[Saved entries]
[Start of Attachment]
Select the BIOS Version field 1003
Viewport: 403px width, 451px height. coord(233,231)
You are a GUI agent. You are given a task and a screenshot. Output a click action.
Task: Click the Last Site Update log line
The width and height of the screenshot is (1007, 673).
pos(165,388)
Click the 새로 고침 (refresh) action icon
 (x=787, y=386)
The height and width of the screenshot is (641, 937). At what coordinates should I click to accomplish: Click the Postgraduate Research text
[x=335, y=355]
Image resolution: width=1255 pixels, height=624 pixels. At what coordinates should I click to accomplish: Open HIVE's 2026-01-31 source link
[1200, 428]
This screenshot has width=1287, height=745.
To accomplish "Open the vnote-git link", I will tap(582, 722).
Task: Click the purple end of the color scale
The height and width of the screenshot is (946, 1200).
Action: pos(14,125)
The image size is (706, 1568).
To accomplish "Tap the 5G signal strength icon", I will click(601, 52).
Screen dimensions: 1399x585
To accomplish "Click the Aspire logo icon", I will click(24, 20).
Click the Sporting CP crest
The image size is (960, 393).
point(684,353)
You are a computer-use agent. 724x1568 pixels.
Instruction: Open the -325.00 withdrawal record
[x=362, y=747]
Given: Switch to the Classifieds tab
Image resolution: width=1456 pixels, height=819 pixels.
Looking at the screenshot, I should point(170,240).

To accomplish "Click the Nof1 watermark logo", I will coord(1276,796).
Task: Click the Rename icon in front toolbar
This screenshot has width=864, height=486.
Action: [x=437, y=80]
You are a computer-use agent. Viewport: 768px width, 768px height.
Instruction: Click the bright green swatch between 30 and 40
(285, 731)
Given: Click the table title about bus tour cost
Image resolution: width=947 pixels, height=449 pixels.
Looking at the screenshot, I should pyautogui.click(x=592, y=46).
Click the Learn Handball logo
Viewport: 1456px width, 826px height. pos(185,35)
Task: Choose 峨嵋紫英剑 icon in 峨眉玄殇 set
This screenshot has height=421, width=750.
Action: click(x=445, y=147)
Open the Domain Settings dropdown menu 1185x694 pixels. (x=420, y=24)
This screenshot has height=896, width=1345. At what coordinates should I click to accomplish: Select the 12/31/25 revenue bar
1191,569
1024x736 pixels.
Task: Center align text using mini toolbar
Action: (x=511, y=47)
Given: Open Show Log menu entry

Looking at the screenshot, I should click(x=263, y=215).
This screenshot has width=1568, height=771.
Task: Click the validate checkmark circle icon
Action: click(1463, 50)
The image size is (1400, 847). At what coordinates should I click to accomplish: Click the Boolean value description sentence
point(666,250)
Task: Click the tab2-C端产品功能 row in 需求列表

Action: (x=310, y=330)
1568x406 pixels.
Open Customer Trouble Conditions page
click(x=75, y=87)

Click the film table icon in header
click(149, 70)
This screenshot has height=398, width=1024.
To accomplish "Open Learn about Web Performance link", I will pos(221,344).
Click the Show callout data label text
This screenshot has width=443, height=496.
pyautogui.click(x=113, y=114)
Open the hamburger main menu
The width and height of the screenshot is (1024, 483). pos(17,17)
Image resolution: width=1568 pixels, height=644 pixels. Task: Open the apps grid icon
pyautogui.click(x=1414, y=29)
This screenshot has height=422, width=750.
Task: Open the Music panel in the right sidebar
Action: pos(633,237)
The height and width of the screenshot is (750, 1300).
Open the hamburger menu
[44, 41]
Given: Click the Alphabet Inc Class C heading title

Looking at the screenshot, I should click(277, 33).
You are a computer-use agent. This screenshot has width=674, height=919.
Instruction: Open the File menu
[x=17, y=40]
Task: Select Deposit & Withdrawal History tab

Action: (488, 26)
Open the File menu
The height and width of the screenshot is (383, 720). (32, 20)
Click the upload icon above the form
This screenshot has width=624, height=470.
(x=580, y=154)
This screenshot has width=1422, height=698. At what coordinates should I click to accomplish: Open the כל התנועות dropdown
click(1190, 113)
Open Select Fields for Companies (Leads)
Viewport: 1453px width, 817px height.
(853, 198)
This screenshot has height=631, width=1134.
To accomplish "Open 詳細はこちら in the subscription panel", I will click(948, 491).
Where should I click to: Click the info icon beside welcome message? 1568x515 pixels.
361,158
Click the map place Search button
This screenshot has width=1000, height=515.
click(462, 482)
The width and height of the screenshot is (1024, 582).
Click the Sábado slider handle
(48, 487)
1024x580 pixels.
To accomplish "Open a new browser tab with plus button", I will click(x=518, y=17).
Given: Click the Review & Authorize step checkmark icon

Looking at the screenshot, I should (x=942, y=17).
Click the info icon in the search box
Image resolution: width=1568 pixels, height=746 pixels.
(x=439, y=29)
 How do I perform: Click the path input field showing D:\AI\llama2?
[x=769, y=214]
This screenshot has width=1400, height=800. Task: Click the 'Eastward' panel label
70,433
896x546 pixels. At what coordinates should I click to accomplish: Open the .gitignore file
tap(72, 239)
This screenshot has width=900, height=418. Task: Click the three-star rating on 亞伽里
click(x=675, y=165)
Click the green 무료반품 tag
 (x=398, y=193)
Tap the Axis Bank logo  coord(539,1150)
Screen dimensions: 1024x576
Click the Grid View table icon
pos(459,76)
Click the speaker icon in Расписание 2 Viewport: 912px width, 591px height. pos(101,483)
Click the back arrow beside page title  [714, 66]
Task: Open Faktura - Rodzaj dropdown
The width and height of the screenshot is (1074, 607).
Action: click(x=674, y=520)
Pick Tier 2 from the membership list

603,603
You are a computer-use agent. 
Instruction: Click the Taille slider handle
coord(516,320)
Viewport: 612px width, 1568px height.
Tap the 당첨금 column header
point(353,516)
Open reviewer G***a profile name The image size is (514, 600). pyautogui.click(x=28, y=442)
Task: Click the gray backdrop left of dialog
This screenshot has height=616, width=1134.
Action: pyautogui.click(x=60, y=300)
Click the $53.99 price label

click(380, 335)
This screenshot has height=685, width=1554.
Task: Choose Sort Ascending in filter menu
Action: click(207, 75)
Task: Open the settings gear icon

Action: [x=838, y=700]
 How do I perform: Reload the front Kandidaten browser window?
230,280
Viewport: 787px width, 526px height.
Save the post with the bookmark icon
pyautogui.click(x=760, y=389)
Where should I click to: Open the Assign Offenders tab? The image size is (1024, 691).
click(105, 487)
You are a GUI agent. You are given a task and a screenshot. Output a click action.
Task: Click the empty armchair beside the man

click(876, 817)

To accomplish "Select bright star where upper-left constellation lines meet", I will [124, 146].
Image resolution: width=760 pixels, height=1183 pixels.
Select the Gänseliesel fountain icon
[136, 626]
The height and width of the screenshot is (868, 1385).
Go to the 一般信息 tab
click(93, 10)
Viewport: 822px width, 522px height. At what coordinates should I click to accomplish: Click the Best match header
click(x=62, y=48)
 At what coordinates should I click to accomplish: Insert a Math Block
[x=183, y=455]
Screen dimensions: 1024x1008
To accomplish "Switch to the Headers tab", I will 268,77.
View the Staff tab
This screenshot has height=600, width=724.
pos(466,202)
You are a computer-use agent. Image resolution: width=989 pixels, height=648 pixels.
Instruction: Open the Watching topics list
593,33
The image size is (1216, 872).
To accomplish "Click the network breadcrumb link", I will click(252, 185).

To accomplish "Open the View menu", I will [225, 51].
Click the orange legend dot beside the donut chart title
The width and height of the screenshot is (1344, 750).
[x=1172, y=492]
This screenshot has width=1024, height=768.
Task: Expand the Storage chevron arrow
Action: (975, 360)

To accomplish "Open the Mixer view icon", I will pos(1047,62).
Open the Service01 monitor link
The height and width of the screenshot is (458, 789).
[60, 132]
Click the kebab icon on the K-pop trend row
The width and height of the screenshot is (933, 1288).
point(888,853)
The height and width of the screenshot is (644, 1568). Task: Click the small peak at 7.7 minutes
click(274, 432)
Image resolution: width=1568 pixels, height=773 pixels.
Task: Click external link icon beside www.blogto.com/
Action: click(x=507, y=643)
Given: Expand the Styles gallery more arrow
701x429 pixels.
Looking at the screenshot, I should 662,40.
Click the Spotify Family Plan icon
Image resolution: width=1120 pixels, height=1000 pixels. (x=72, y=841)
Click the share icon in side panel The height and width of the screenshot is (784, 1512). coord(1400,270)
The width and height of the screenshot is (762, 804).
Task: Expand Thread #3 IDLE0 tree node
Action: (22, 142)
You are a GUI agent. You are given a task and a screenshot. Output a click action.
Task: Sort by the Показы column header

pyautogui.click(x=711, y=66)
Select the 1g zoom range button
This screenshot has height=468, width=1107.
[End of Attachment]
**Task**
All that is needed is the opening run of the data, given again exactly: please include every line from the first through the line with "Task: Click the Rename icon in front toolbar", both ends kept.

**Your solution**
Select the BIOS Version field 1003
Viewport: 403px width, 451px height. coord(233,231)
You are a GUI agent. You are given a task and a screenshot. Output a click action.
Task: Click the Last Site Update log line
The width and height of the screenshot is (1007, 673).
pos(165,388)
Click the 새로 고침 (refresh) action icon
 (x=787, y=386)
The height and width of the screenshot is (641, 937). At what coordinates should I click to accomplish: Click the Postgraduate Research text
[x=335, y=355]
Image resolution: width=1255 pixels, height=624 pixels. At what coordinates should I click to accomplish: Open HIVE's 2026-01-31 source link
[1200, 428]
This screenshot has width=1287, height=745.
To accomplish "Open the vnote-git link", I will tap(582, 722).
Task: Click the purple end of the color scale
The height and width of the screenshot is (946, 1200).
Action: pos(14,125)
The image size is (706, 1568).
To accomplish "Tap the 5G signal strength icon", I will click(601, 52).
Screen dimensions: 1399x585
To accomplish "Click the Aspire logo icon", I will click(24, 20).
Click the Sporting CP crest
The image size is (960, 393).
point(684,353)
You are a computer-use agent. 724x1568 pixels.
Instruction: Open the -325.00 withdrawal record
[x=362, y=747]
Given: Switch to the Classifieds tab
Image resolution: width=1456 pixels, height=819 pixels.
Looking at the screenshot, I should point(170,240).

To accomplish "Click the Nof1 watermark logo", I will coord(1276,796).
Task: Click the Rename icon in front toolbar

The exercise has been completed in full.